When I was younger, I watched a documentary about zoo keepers and how they train large wild animals. One thing that has always stuck with me is the story of how they raise baby elephants in captivity.
No, I haven't been watching too much Animal Planet, I promise I'm going somewhere with this.
As a baby, an elephant born in captivity is shackled by the ankle and chained to a large steel spike driven deep into the ground. The chain length is always the same and baby elephants don't yet have the weight or strength required to break free.
The young elephant will struggle against this tether every day in the yard until it learns that whenever a shackle is put around its ankle, it may only travel a particular distance.
Soon there's no struggle at all. It becomes accustomed to this "reality". Just seeing or feeling the shackle and chain is enough for the growing elephant to accept this limitation of its mobility as fact. The elephant's reality and subsequent actions have become a product of its environment.
As the elephant matures, zoo-keepers remove the heavy chains and replace them with a light rope and a movable wooden stake so they may show the elephant to crowds in multiple locations.
The fully grown adult elephant has more than enough power to pull free of the rope and peg but the programming of the ankle shackle is so absolute, so totally ingrained in its behaviour, that the elephant never bothers to try.
I find that sad.
For the past few months, my leg hasn't been fitting right. Not to worry, this is a normal part of the progression and they're building me a new one as we speak, but in the meantime, I've had a lot to put up with.
My old socket is HUGE on my leg, allowing my stump to bump and grind with each step. This causes me pain. I can generally fix that with a few extra socks for padding but throughout the day that changes, meaning more pain until I can get my "supplies" to sort it out.
Over the last few weeks, I've been limiting my walking and activities. I accepted the programming and allowed myself become fearful of standing and/or walking. I felt like my ill-fitting leg was a limitation that I couldn't control.
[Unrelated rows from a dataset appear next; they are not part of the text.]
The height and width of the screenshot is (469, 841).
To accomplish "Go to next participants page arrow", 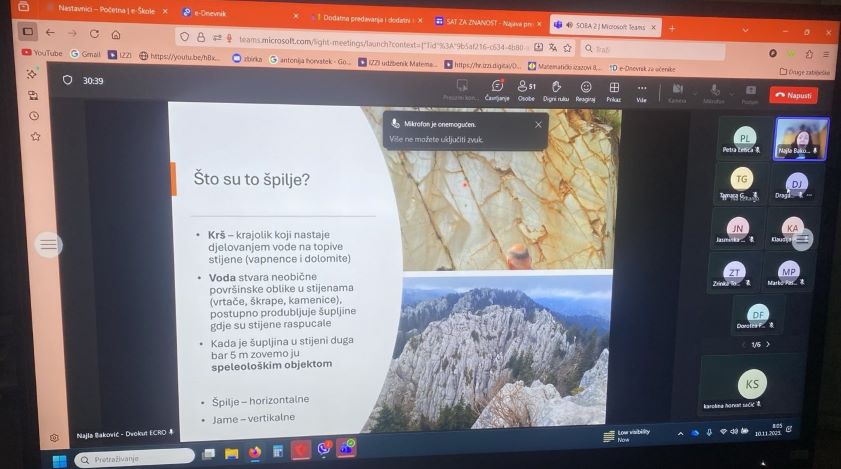I will click(x=768, y=344).
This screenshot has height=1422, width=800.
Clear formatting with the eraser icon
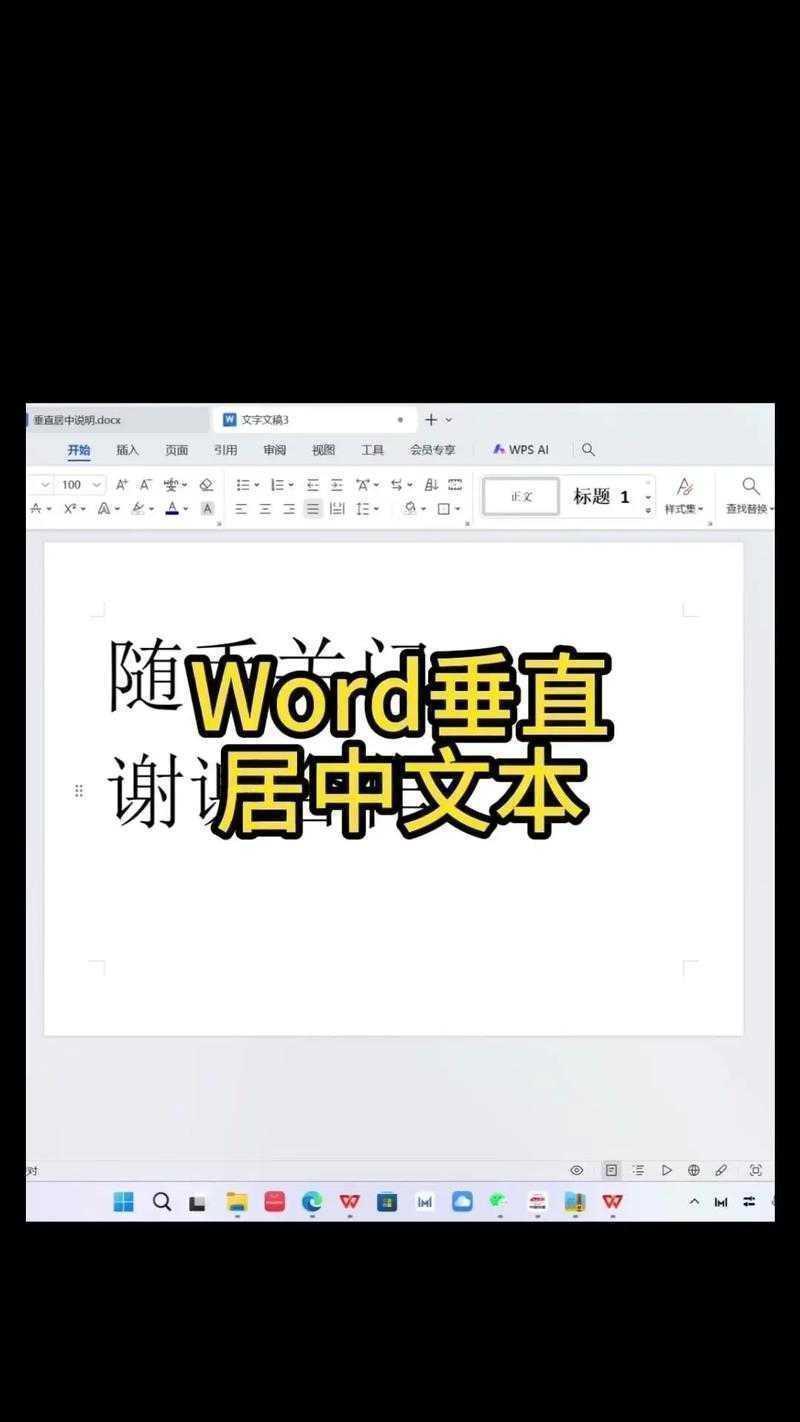205,484
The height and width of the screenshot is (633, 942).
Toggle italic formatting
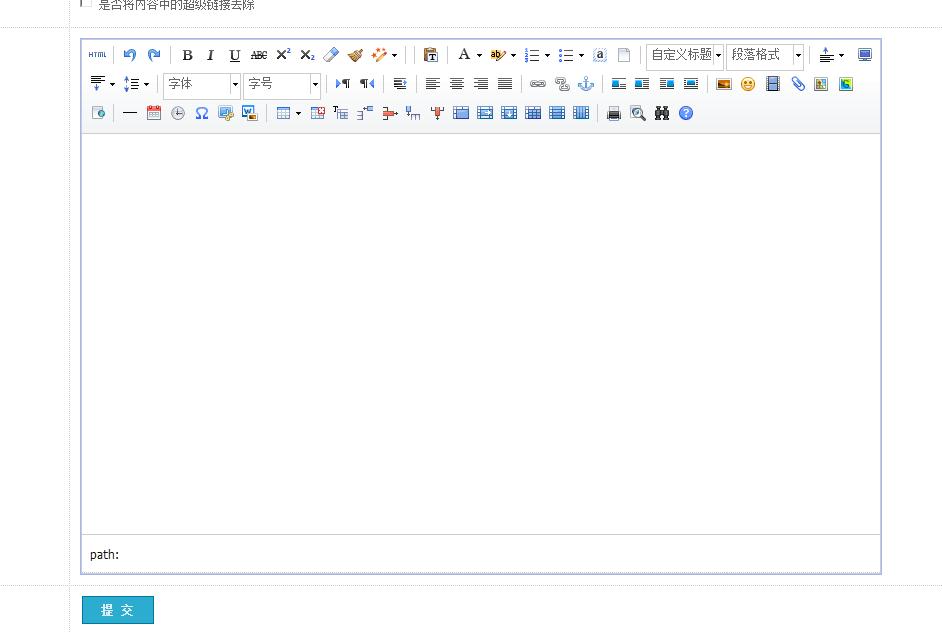(210, 55)
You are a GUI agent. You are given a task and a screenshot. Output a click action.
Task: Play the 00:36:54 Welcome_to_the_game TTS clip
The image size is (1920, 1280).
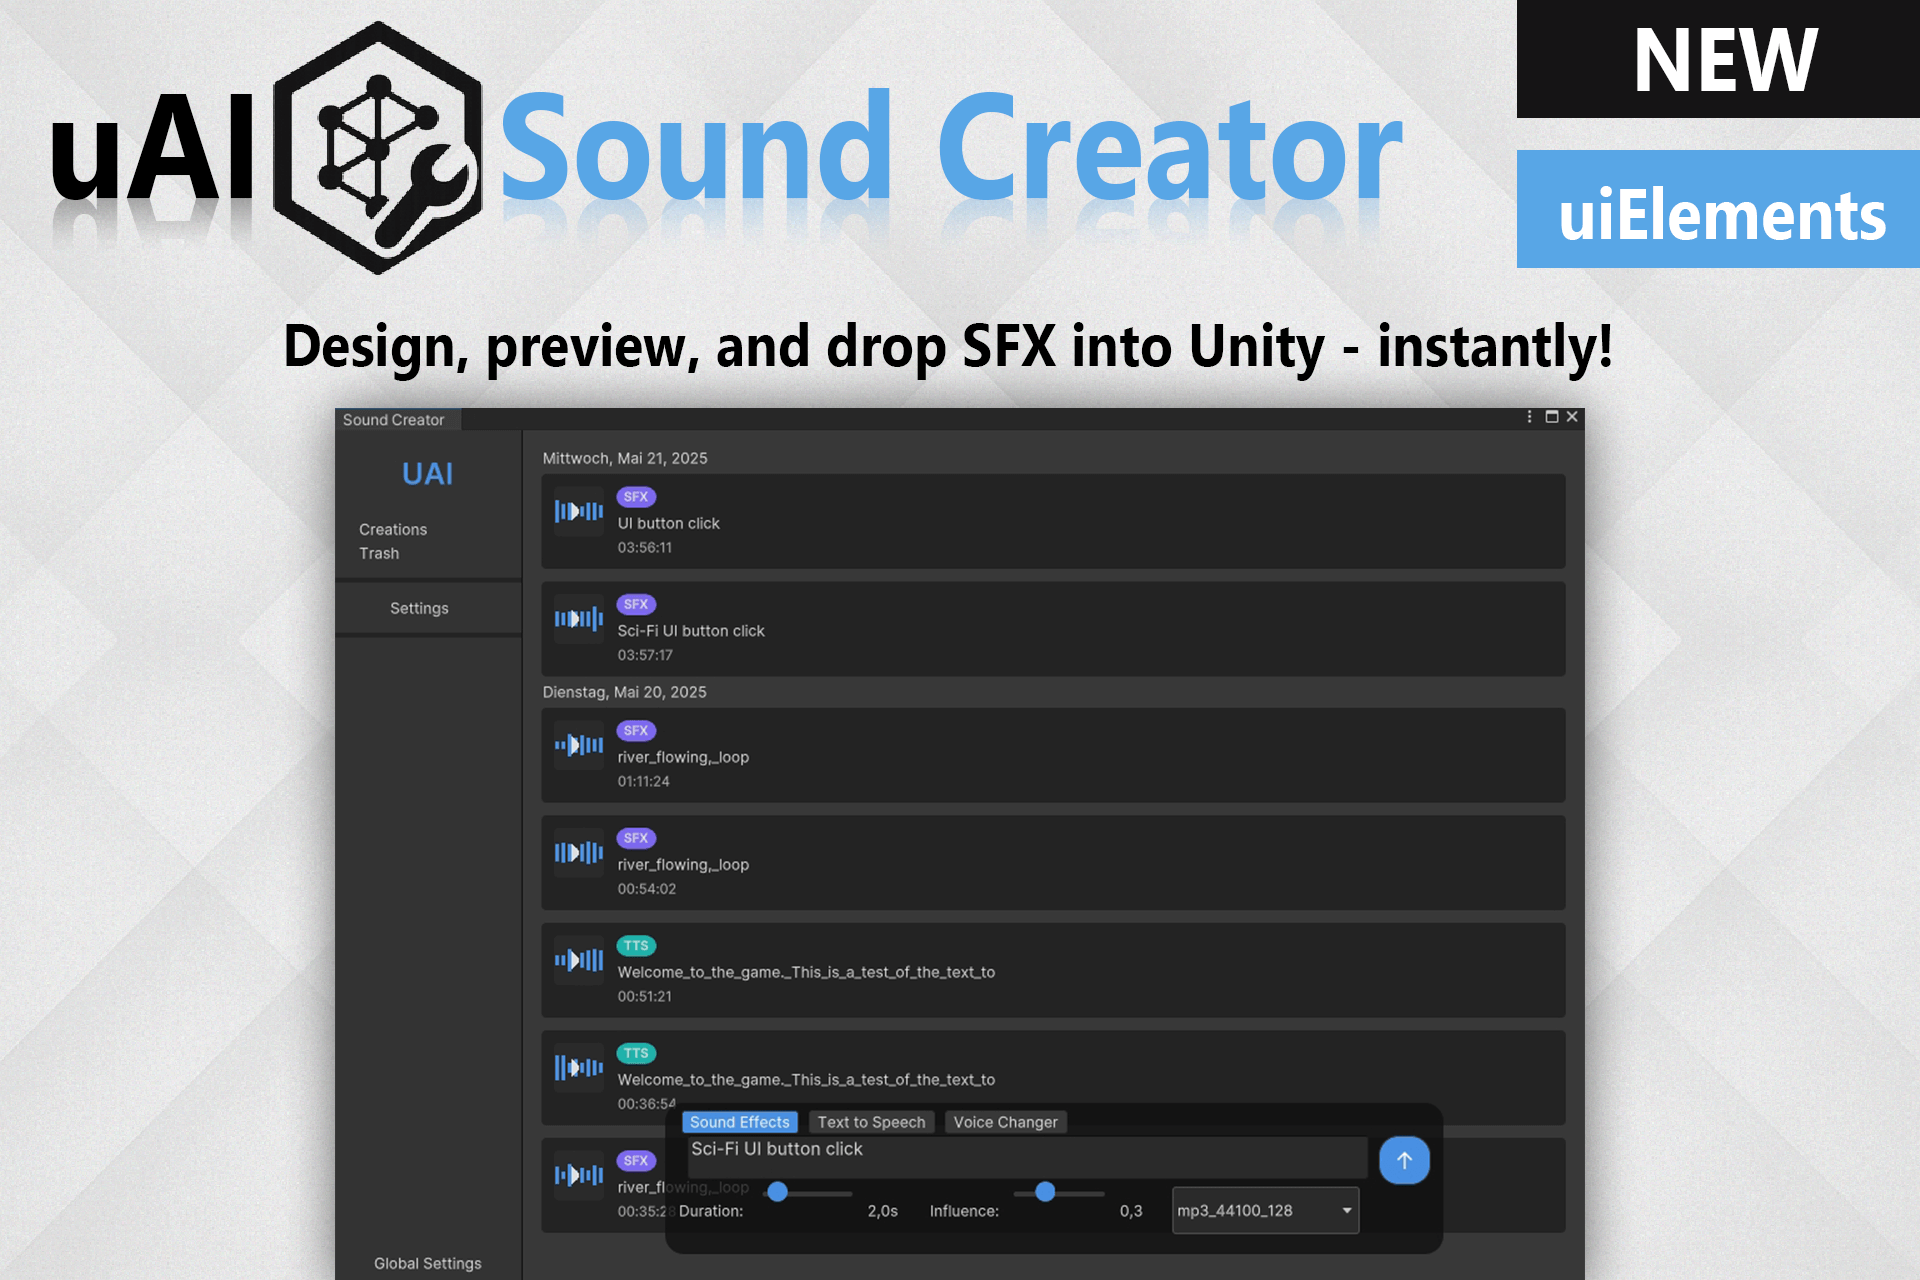[578, 1067]
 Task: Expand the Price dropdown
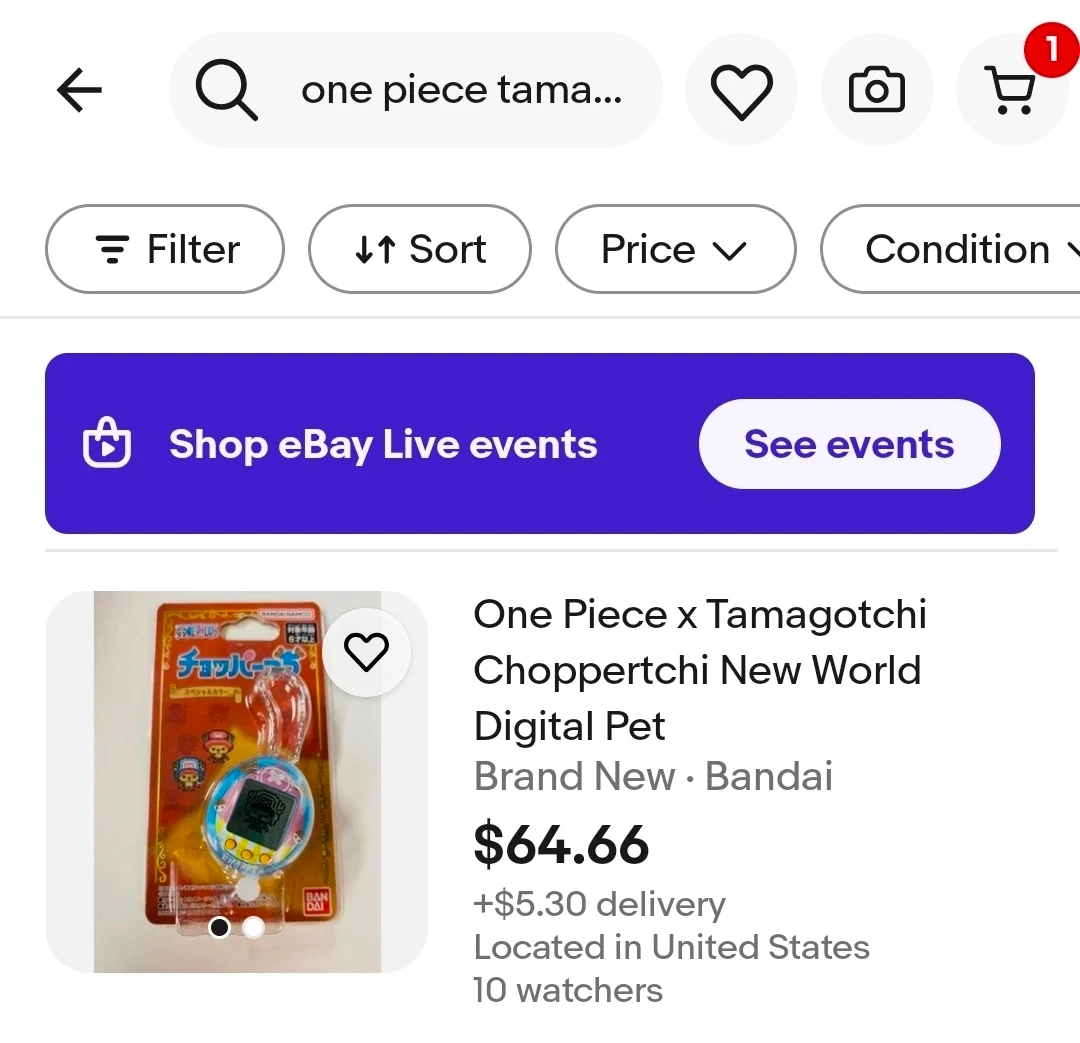pos(675,249)
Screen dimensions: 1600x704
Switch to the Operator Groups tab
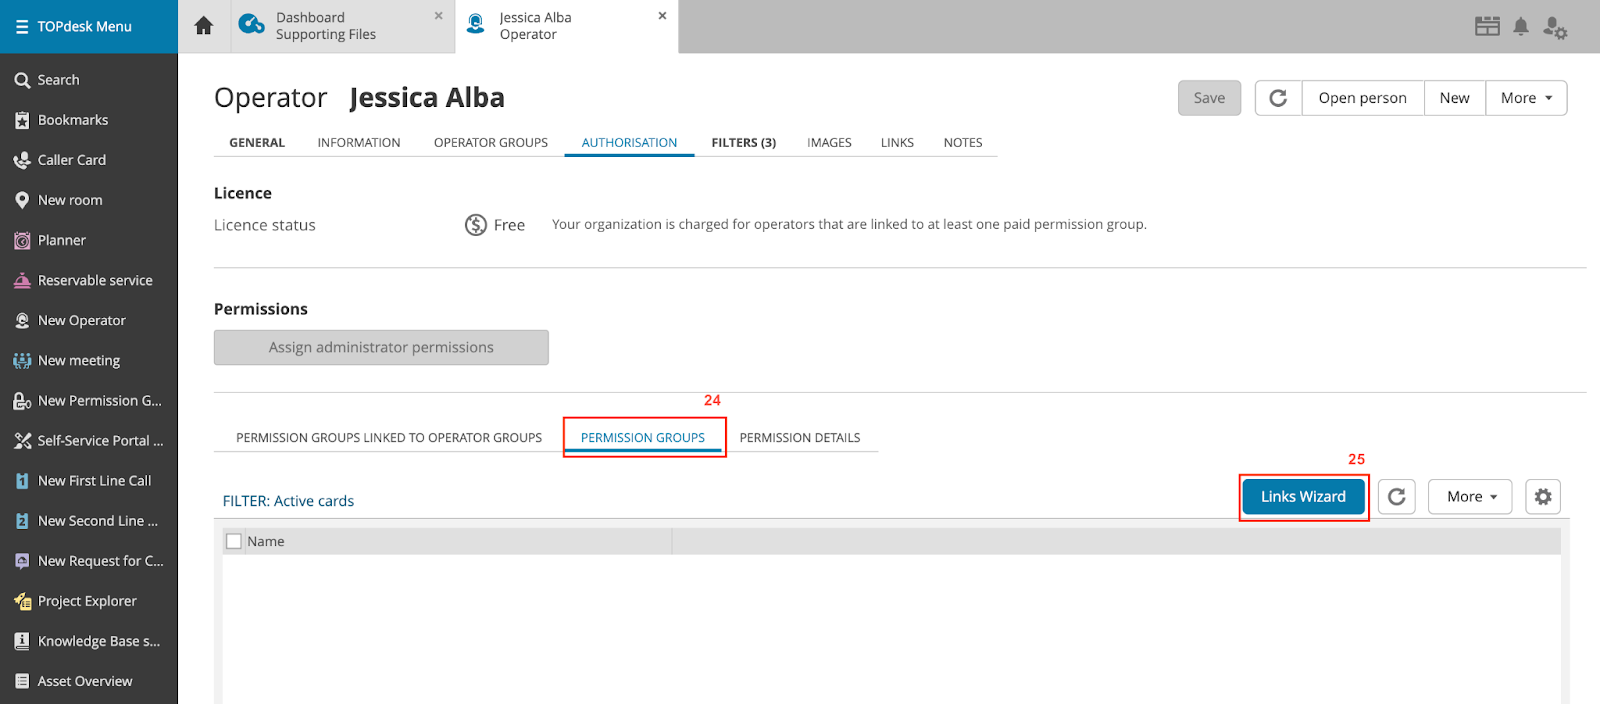490,143
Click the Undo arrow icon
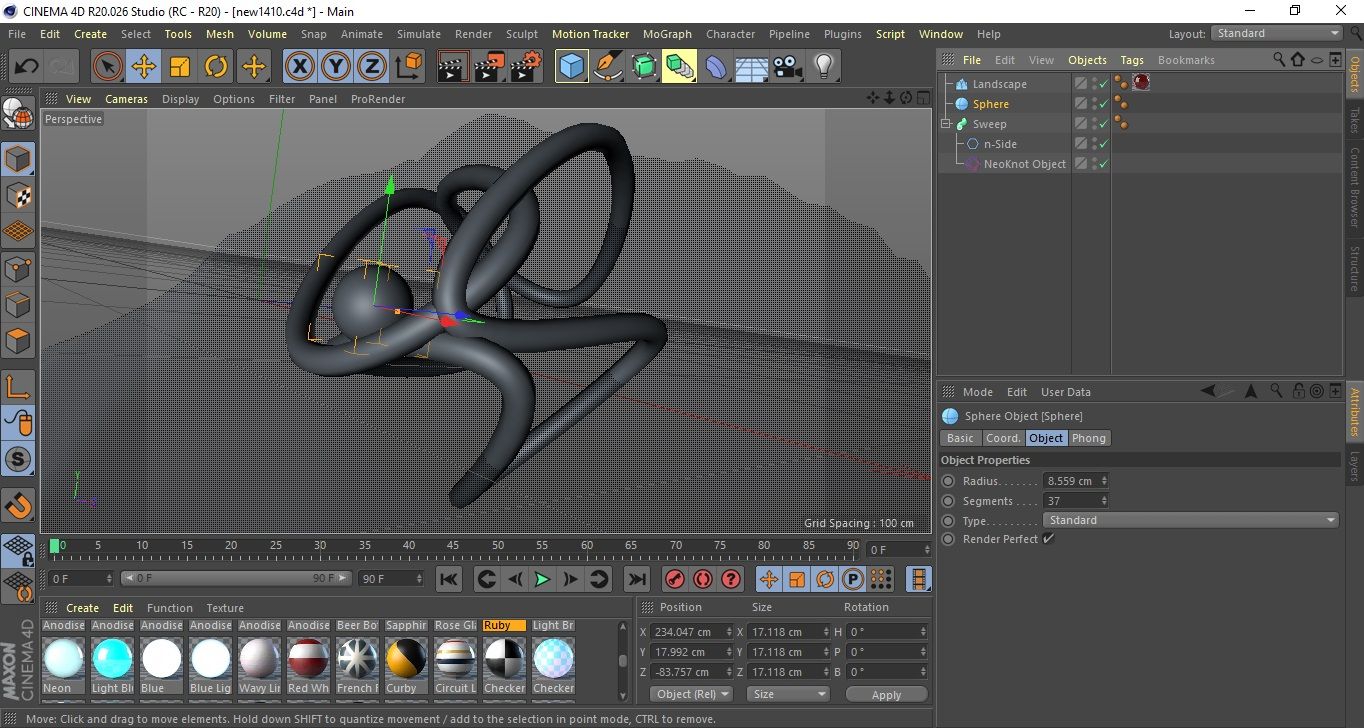The height and width of the screenshot is (728, 1364). tap(26, 67)
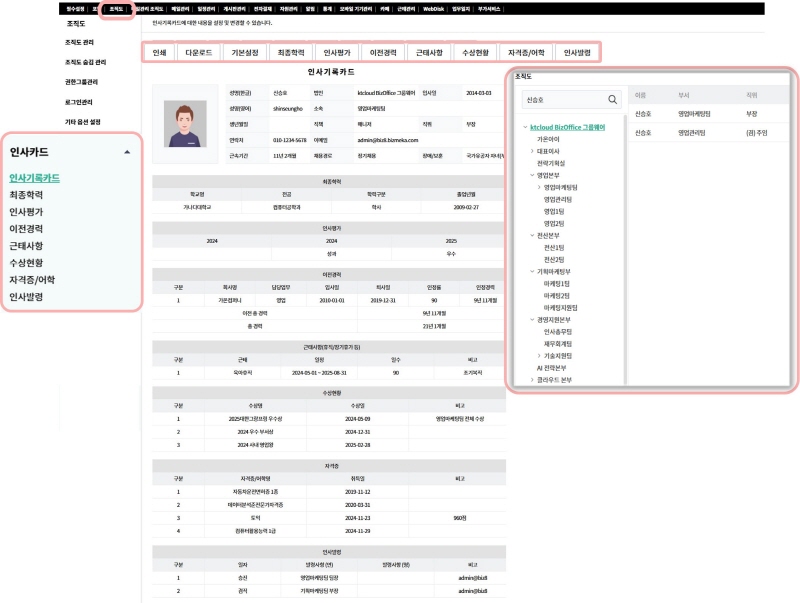Open 수상현황 in the left sidebar

pos(33,263)
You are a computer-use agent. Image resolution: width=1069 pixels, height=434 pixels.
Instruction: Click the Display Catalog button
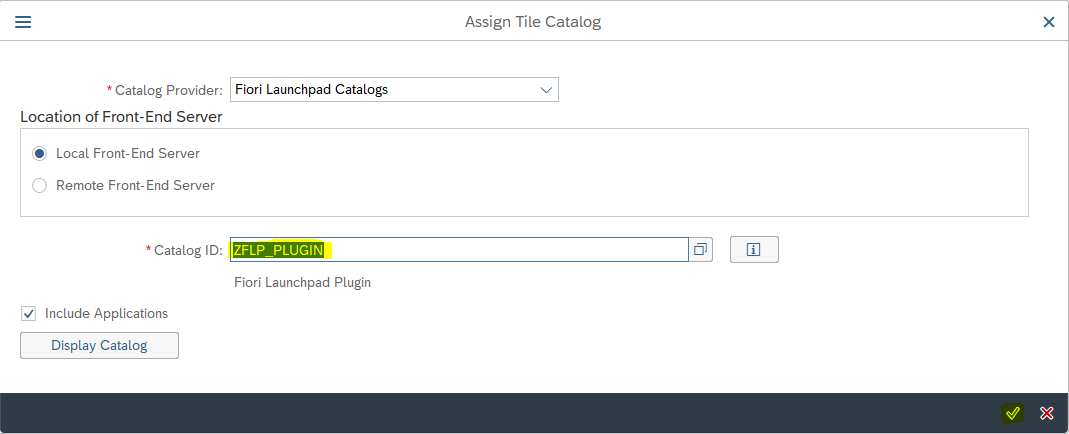pyautogui.click(x=99, y=346)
It's important to realize that most "limitations" are self-imposed. Sure, they have their foundations in past personal experience: a failed first attempt, a bad experience, a repeated put-down, etc, but for the most part, they are the product of a self-fulfilling prophecy.
In my case, it was inconvenient to have to carry around extra supplies and to take the time needed to correct the problem so I wasn't taking care of the pain when it came on. Pain made me cranky. I stopped getting up because I knew it would hurt. I was even avoiding walking around at the office.
My limitation had nothing to do with my leg and everything to do with my attitude. I've since corrected my thinking and given myself a few good kicks to the head as punishment. Really I did -- it's easy when you have a detachable left leg!
We all have the power to change our situations rather than accept them. We need to recognize obstacles for their reality, not for what we perceive them to be.
Ask yourself: are you being held back by a bit of rope and a wooden peg?